Start of Records for this exercise

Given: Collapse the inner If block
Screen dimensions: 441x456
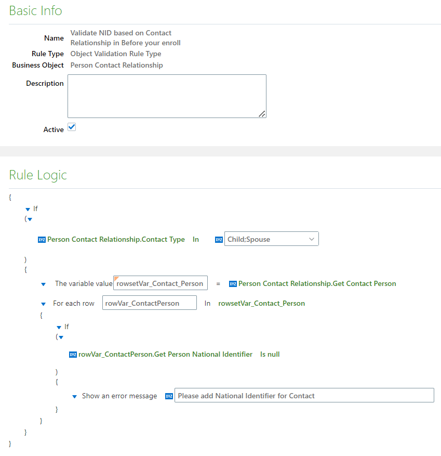Looking at the screenshot, I should [60, 327].
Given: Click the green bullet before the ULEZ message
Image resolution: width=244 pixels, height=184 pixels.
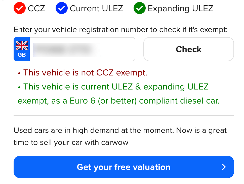Looking at the screenshot, I should pyautogui.click(x=19, y=87).
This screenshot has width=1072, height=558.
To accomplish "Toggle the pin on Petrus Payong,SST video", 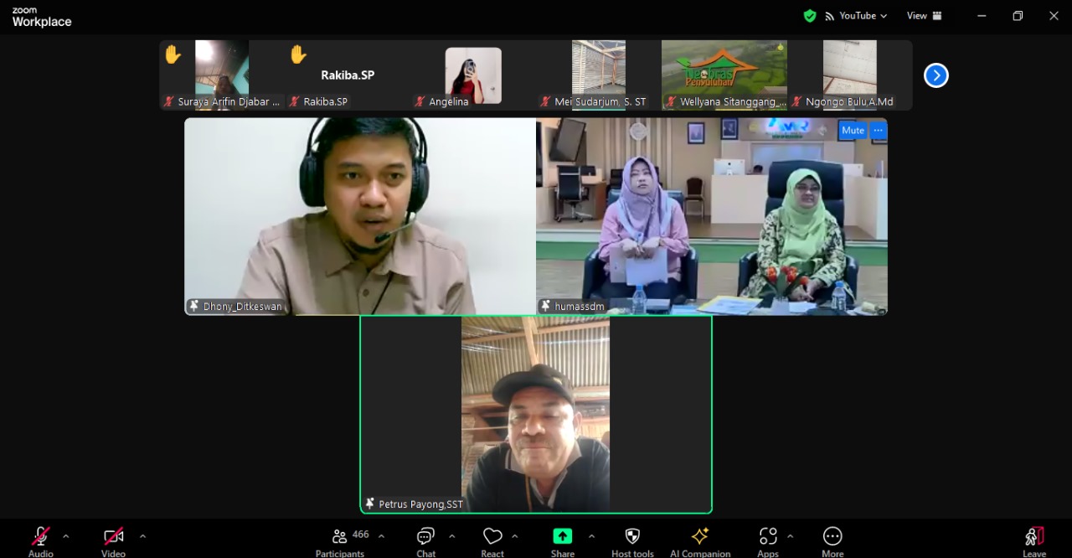I will pos(369,504).
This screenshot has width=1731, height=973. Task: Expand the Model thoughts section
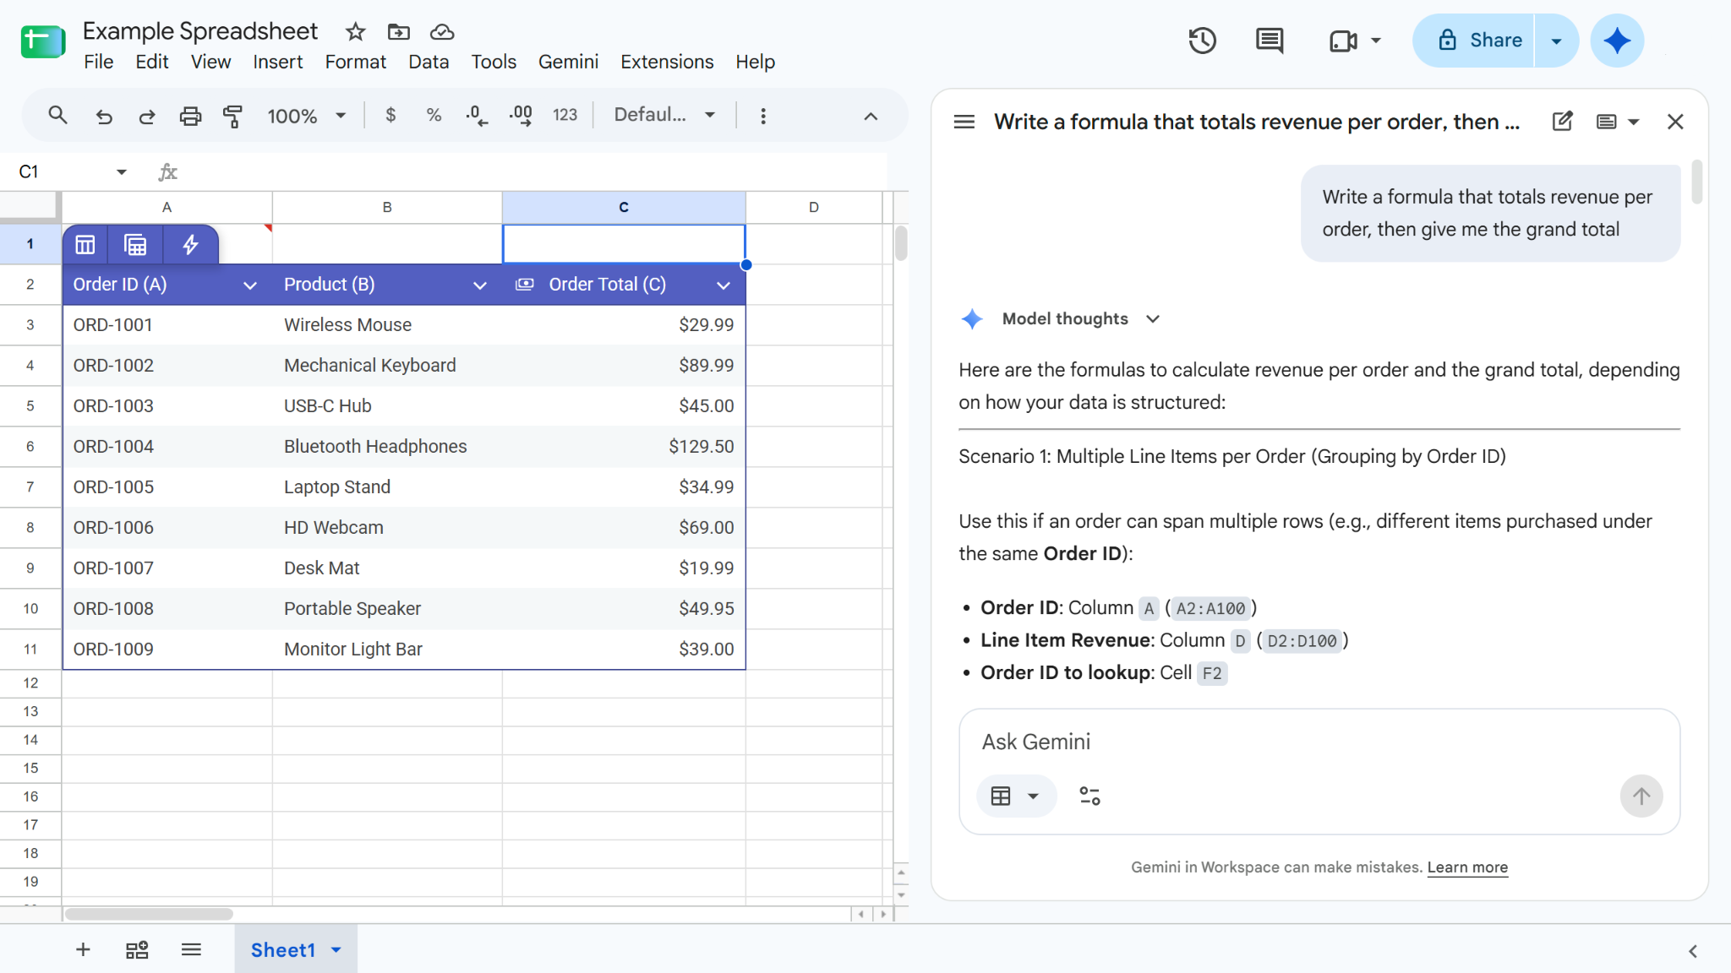pyautogui.click(x=1153, y=318)
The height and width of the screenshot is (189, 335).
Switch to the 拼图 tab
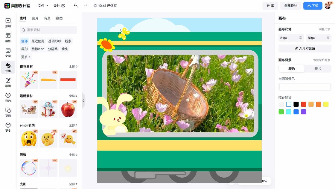59,18
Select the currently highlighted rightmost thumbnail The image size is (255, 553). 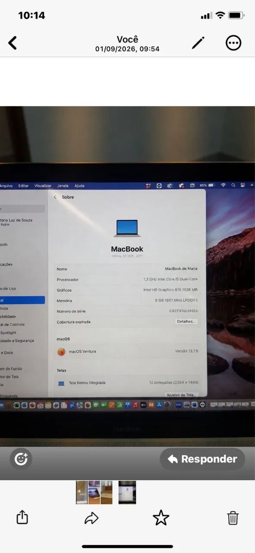tap(127, 493)
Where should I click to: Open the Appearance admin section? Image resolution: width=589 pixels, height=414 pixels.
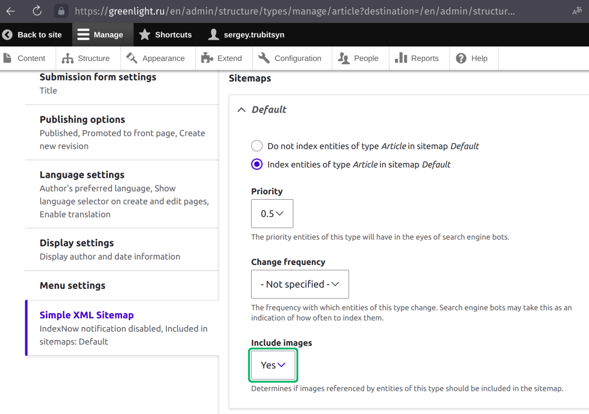click(x=157, y=58)
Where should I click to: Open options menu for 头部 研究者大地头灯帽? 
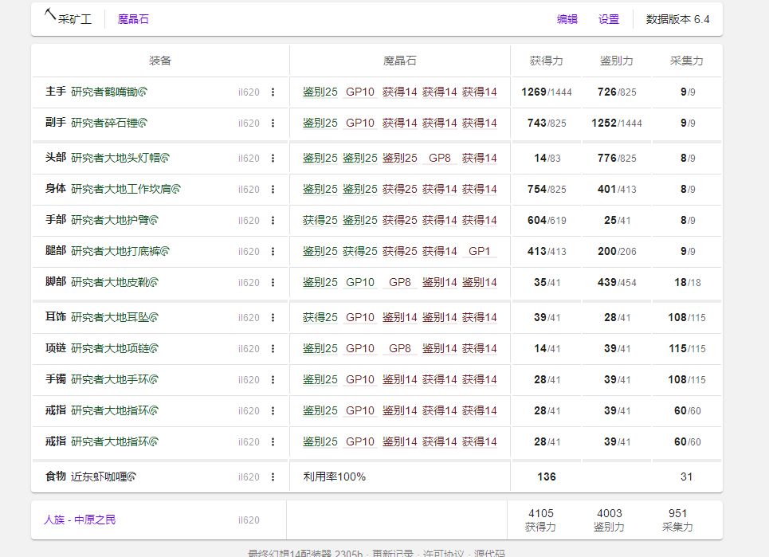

End of Records for this exercise

--- Directions for this task ---
Report every line above that has the string "Given" in it.

--- Written solution ---
Given: Collapse the inner If block
Given: Click the green bullet before the ULEZ message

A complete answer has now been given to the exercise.